Records from a dataset
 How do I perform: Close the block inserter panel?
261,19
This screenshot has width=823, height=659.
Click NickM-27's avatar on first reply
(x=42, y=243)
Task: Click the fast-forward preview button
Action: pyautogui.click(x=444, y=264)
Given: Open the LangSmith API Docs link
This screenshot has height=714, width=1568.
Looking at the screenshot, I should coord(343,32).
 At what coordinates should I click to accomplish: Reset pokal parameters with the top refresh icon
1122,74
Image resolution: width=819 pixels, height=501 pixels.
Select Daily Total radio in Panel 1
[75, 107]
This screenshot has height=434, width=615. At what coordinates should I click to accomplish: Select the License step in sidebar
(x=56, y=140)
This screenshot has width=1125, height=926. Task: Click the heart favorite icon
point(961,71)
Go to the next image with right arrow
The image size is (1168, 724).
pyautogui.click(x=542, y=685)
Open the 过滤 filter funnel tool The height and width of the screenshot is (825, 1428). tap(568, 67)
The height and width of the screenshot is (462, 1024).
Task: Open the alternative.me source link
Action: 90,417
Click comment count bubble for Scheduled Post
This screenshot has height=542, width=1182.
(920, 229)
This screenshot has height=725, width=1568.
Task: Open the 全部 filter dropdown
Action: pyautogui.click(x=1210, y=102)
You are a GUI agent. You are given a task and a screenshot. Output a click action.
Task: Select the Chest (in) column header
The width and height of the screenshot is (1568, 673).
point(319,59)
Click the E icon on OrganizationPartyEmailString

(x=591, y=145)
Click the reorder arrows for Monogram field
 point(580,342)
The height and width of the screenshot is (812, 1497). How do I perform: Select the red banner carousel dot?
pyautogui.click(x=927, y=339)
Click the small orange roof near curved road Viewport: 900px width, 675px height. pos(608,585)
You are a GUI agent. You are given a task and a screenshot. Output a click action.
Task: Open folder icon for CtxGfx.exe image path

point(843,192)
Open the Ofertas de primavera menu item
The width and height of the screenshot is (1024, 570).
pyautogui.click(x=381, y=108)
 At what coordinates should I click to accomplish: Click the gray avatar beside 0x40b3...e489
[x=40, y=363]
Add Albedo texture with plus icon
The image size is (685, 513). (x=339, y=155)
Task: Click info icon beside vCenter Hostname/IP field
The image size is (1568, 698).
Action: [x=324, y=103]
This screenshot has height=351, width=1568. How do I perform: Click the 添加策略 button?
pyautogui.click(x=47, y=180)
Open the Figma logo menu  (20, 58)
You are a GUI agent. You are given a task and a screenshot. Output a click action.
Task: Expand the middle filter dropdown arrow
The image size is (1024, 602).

Requirement | For this exercise, please copy exactly the lines from the one holding "Add Albedo texture with plus icon" through the end of the records, the first and last included.

Exercise result |
Add Albedo texture with plus icon
The image size is (685, 513). (x=339, y=155)
Task: Click info icon beside vCenter Hostname/IP field
The image size is (1568, 698).
Action: [x=324, y=103]
This screenshot has height=351, width=1568. How do I perform: Click the 添加策略 button?
pyautogui.click(x=47, y=180)
Open the Figma logo menu  (20, 58)
You are a GUI agent. You are given a task and a screenshot. Output a click action.
Task: Expand the middle filter dropdown arrow
The image size is (1024, 602).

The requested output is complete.